TALE OF TWO FLOWPATHS THROUGH A MINE-WASTE DUMP—CLEAR CREEK COUNTY, COLORADO

Infiltration of adit water through a waste-rock dump along two separate flowpaths,one shallow,the other deep,resulted in distinct and sometimes opposite metal loading and transport trends. The two flowpaths were delineated using electromagnetic (EM) conductivity and direct current (DC) resistivity surveys in conjunction with a NaCl tracer. The tracer was used to tag adit water that infiltrated the dump and emerged as seeps at the base. A relatively shallow flowpath through the unsaturated waste dump contained chloride tracer with an estimated flow rate of 92 m/day and a hydraulic conductivity of 1.6 x 10⁴ cm³/s.
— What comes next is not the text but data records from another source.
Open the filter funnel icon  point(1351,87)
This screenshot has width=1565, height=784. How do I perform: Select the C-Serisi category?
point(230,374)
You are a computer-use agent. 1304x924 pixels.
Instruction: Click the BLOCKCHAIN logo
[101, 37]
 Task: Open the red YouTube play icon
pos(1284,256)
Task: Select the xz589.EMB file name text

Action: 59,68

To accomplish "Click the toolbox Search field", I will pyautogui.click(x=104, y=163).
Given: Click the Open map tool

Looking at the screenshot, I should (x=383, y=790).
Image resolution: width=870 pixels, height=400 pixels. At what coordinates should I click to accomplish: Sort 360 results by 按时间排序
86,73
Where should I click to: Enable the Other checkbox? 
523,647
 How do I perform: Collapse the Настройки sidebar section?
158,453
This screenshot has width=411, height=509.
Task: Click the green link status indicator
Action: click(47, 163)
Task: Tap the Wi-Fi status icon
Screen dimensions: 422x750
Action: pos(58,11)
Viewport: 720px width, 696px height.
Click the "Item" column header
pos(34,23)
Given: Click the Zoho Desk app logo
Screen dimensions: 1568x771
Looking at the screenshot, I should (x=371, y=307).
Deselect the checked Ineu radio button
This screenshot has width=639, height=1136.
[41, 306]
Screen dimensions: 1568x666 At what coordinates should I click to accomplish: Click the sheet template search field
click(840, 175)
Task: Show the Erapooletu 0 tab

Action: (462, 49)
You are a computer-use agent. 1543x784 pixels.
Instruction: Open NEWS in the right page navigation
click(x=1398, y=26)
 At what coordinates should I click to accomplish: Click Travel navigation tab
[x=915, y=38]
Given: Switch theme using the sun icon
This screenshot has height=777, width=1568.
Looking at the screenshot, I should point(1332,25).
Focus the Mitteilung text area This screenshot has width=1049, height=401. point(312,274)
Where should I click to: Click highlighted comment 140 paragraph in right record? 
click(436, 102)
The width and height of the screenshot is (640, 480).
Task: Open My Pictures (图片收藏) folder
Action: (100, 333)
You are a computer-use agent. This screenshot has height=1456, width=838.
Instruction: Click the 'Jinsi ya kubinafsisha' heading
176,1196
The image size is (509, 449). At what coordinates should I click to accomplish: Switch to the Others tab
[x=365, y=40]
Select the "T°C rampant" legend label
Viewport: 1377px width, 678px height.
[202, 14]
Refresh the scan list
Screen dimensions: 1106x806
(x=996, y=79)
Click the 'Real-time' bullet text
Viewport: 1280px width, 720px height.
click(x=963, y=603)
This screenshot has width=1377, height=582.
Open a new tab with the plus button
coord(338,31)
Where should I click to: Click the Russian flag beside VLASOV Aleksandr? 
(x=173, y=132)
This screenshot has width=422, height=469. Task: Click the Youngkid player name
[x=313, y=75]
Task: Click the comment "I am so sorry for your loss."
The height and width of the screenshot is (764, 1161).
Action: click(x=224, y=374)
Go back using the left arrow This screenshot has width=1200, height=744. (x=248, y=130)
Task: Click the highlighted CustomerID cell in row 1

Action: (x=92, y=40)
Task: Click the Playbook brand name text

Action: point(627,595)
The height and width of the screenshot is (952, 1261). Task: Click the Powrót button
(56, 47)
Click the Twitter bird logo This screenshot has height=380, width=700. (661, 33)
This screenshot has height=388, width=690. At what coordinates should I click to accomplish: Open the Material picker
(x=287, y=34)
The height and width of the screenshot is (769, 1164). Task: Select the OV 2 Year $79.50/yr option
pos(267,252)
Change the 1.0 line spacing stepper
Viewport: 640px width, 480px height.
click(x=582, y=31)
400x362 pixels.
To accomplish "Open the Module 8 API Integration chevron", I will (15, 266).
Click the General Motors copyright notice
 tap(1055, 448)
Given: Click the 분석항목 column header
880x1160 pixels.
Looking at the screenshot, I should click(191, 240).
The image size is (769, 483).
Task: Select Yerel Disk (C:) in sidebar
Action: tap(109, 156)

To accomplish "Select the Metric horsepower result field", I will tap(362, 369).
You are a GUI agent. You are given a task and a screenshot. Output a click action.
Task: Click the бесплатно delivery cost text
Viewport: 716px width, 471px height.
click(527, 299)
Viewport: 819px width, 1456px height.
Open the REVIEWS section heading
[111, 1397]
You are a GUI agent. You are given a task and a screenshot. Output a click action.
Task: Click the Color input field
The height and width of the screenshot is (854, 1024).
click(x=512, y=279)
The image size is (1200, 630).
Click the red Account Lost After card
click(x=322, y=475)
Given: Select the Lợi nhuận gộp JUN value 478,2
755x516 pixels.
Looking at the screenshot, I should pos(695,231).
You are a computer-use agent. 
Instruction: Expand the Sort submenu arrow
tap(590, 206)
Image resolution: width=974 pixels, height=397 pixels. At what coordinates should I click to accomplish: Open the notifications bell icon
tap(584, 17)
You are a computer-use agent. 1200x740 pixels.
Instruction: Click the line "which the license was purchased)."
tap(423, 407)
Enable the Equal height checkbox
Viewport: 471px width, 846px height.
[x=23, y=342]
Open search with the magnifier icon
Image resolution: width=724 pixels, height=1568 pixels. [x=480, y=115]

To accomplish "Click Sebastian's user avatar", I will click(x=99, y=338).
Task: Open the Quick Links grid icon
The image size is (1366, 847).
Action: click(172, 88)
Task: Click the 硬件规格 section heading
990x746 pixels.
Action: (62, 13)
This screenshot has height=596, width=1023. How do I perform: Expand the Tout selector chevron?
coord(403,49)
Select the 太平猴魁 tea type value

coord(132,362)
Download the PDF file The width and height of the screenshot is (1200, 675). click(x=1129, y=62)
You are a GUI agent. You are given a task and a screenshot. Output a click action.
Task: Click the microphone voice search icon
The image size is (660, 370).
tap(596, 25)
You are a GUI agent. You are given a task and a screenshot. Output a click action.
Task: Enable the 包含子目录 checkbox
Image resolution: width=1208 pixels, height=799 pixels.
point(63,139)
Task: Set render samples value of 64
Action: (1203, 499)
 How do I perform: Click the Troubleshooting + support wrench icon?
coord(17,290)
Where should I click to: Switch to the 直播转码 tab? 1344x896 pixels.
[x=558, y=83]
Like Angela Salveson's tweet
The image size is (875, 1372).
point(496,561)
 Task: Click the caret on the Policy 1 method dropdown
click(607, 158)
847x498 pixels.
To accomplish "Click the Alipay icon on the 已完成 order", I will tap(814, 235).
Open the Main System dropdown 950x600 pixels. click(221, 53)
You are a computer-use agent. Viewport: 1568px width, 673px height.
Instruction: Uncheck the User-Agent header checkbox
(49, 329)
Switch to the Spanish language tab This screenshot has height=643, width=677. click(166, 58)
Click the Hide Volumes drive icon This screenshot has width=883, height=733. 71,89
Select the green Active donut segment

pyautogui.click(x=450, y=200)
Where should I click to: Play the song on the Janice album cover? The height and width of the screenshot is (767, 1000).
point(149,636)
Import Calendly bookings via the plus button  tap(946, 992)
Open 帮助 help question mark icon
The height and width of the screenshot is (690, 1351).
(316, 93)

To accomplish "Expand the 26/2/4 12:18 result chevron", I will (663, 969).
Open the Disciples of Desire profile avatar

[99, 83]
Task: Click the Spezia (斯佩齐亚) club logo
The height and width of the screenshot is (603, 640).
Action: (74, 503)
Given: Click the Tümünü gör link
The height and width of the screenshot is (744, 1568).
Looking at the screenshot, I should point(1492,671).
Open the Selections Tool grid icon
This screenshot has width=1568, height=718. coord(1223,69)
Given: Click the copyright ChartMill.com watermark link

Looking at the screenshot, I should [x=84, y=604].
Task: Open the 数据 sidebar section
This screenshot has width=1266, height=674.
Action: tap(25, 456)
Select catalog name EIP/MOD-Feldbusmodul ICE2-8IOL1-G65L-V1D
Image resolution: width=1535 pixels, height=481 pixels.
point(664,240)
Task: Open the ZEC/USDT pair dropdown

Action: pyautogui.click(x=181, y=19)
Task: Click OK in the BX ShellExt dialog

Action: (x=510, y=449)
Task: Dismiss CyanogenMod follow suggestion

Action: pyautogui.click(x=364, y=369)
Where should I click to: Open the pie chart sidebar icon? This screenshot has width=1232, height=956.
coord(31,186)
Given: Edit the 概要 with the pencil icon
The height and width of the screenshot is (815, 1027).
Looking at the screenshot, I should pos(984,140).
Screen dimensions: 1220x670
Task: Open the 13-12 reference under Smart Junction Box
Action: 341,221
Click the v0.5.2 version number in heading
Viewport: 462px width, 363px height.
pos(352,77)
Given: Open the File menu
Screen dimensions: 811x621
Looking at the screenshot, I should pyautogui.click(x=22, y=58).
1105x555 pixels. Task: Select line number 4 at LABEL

A second, deeper, flowpath was identified by the geophysical methods as moving below the adit along the base of the waste dump to seeps near the toe. After 24 hours, this flowpath did not contain chloride tracer. The chemistry of the adit water before infiltration, derived from hydrothermally-altered fractured granite, is circum neutral, characterized by a pH of 7.5, alkalinity of 72 mg/L HCO3, 960 µg/L Sr, 8,830 µg/L Mn, and 5,330 µg/L Zn; this compared with water from a nearby fen with a pH of 5.5, alkalinity of 2.1 mg/L HCO3, 20 µg/L Sr, 26 µg/L Mn, and 100 µg/L Zn. Along the shallow unsaturated flowpath over a distance of tens of meters, the pH decreased to 6.6, Mn decreased 10-fold to 950 µg/L, and Zn by half to 2,430 µg/L. Inverse modeling using PHREEQCI indicates precipitation of Mn-oxide minerals is causing sorption and reduction of Zn and other base metals including Cd, Co, Cu, and Ni. In contrast, the deeper flowpath had a pH of 4.6, alkalinity of 2.9 mg/L HCO3, 680 µg/L Sr, 5,370 µg/L Mn, and 3,260 µg/L Zn. About 30 percent of water along this flowpath is probably from the fen as indicated by the decrease in Sr, which behaves conservatively in this system. The copper concentration along the deeper flowpath increased to 350 µg/L, compared to 122 µg/L for the adit water and 111 µg/L for the shallow flowpath. More highly reduced conditions along the deeper flowpath result in less precipitation of Mn-oxide, lower pH, and leaching of Cu. In-situ reduction of metals by sorption along the shallow flowpath has important implications for passive remediation.